Nathan goes over to the locker that contains the boxing equipment and pulls out one set of sparring gloves. “Let's see if you really are ready for the answer. You survive two rounds, and I'll tell you a bedtime story.”
“What are the rules?” I ask, catching the gloves as he tosses them to me.
“Boxing. I don't want to actually hurt you, Jackson. But you'll have to earn the truth if you want it. Coming in here and demanding things from me doesn't show me that you're ready for the truth. So I will test your resolve.”
We walk over to the matted area, which is about the closest thing we have to a ring without throwing down outside on the grass. Nathan sets the timer, then pulls his gloves on. “On the bell.”
“No mouthpieces?” I ask. Nathan shrugs, and I get his point. I don't even have one here in the gym, and it doesn't matter anyway. If something gets knocked out, I'll go to the dentist.
The electronic bell goes off, and I come out. I've got size on him, at least twenty pounds, and I'm an inch taller, but I'm taking nothing for granted. He might not want to hurt me, he might be tired and sweaty, but he's not an idiot. In fact, he's perhaps the deadliest man I know.
I lose track of what's happening after his first combination comes whipping toward my head. All I know is that he's a whirlwind, fists coming through every gap in whatever defense I set up. I keep my hands high, protecting my head, hoping that all the crunches and other stomach training I do can keep me from getting put down with a liver shot.

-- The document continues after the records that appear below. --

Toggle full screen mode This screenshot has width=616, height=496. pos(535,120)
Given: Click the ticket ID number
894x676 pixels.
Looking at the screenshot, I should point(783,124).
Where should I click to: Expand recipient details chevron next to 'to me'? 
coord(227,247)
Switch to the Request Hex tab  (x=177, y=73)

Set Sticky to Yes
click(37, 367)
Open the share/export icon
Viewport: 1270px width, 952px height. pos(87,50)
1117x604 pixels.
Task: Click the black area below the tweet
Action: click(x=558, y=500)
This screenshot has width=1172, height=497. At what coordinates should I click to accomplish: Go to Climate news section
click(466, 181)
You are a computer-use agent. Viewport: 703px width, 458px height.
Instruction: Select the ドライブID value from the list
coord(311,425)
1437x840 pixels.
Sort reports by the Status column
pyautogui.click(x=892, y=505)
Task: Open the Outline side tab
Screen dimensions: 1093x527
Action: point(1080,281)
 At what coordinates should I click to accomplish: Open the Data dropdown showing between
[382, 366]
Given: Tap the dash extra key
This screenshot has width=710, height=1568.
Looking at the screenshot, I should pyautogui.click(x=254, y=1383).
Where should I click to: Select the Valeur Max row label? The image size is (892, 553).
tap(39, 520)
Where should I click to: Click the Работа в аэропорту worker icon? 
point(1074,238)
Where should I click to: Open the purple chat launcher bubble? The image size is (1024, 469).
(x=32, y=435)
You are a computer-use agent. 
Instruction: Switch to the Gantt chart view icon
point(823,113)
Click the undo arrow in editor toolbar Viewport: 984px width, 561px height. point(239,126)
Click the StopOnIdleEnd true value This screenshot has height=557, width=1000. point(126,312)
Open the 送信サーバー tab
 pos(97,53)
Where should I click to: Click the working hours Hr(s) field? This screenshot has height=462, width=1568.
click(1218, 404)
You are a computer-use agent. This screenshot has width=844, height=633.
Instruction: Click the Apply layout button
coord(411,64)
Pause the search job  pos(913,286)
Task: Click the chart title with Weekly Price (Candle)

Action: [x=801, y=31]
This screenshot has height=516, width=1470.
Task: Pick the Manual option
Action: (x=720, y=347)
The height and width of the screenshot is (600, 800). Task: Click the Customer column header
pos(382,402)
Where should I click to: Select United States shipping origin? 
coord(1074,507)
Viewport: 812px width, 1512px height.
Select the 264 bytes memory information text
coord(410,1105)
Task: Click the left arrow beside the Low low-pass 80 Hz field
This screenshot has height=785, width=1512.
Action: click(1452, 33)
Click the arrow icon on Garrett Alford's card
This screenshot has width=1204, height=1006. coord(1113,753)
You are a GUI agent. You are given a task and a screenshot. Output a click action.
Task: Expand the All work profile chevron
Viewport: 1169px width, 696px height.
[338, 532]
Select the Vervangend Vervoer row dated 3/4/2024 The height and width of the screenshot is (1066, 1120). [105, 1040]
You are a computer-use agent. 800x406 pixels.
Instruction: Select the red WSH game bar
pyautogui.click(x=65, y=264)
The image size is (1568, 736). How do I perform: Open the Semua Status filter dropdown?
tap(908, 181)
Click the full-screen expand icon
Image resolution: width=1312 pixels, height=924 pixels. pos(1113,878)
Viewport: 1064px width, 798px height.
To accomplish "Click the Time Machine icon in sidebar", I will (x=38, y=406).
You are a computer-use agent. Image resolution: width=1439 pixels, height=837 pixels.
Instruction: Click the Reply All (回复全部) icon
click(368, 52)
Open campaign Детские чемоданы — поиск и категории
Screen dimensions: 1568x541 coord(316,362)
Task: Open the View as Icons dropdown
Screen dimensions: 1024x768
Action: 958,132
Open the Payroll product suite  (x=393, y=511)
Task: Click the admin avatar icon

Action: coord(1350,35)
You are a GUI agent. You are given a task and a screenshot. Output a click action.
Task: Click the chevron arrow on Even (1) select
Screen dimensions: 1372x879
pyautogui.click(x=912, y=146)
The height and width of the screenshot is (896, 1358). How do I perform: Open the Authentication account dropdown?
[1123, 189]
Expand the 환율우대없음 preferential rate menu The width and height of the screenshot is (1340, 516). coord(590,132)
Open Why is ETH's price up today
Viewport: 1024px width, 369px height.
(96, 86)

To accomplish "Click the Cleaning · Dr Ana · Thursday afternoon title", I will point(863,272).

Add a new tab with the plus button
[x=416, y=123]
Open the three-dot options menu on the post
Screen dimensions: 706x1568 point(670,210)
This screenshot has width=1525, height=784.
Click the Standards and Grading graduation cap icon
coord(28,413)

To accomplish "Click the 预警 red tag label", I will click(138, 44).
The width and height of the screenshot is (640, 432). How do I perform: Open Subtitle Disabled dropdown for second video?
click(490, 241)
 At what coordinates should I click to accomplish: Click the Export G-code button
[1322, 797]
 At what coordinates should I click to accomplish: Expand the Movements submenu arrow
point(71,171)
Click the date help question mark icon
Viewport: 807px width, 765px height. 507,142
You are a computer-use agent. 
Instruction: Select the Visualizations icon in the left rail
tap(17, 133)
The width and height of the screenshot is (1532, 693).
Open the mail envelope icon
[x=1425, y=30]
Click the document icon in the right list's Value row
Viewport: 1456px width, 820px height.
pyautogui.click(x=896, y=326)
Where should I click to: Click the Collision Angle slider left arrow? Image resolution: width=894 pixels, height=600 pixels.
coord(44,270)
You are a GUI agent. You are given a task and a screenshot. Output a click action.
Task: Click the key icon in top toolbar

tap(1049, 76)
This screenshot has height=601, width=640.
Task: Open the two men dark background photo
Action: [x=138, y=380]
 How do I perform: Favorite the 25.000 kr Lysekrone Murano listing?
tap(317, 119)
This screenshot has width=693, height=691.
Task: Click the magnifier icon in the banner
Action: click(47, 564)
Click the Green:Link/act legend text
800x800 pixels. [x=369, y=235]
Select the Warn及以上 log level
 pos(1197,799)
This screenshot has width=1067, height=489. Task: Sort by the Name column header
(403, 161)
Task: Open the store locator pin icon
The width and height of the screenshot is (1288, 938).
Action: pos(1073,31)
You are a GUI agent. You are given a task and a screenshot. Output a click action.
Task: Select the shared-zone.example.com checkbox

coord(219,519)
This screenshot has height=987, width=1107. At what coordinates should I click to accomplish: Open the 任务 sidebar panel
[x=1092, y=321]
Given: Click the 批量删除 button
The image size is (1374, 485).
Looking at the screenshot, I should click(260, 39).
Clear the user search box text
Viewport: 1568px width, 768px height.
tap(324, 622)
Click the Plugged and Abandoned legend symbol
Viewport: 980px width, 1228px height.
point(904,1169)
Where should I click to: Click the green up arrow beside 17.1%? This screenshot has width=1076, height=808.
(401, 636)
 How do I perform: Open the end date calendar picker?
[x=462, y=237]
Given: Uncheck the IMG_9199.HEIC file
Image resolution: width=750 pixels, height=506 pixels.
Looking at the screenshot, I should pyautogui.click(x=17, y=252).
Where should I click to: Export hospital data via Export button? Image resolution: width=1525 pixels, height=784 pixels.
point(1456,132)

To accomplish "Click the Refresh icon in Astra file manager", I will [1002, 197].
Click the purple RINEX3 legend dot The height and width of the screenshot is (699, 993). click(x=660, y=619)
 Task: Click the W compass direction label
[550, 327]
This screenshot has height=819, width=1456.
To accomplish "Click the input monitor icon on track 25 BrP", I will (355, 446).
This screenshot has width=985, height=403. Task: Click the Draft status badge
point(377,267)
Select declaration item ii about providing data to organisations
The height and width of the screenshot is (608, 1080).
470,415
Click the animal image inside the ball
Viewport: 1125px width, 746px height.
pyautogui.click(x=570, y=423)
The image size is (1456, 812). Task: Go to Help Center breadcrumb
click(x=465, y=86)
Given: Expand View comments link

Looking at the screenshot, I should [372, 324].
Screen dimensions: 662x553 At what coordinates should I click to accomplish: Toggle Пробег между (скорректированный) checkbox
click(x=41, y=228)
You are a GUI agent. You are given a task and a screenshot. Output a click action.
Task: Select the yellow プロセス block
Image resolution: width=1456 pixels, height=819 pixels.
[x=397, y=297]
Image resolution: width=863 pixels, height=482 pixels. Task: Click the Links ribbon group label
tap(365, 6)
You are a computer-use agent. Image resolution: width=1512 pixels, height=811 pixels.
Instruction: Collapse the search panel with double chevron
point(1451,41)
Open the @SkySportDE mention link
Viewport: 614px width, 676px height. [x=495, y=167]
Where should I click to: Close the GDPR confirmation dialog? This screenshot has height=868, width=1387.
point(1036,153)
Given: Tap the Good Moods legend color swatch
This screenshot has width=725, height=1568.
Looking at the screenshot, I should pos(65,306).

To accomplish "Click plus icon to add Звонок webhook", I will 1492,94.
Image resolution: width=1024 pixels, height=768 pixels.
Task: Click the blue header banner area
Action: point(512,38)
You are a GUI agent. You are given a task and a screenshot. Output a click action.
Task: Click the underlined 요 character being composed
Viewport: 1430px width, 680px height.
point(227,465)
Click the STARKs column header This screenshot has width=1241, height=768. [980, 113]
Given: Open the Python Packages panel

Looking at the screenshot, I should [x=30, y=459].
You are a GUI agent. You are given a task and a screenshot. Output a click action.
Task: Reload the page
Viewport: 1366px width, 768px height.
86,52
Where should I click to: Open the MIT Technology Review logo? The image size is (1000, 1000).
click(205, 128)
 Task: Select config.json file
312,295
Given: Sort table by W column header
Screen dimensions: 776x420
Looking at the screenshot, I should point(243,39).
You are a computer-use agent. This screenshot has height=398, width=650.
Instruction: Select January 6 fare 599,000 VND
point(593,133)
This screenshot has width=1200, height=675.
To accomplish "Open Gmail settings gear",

Nathan does notice, and I'm eating punch after punch to my stomach and sides, and I run, dancing and shucking and jiving as best I can. I had decent moves in my last fight, easily avoiding the guy I fought then, some football player from Tulane who thought he was a little tougher than he actually was.
But Nathan's no college football player with more balls than brains. He's trained, he's a professional, and as the bell beeps to signal the end of the first round, I'm already staggering as I head back to the corner.
“You can't take an ass whipping like that again,” Nathan says, barely breathing hard while I kneel in my corner. “Give up.”
“Not until you tell me what you did to the Grammercys.” I get to my feet, my stomach on fire and my legs shaking. “Come on, I won't just be a punching bag this round.”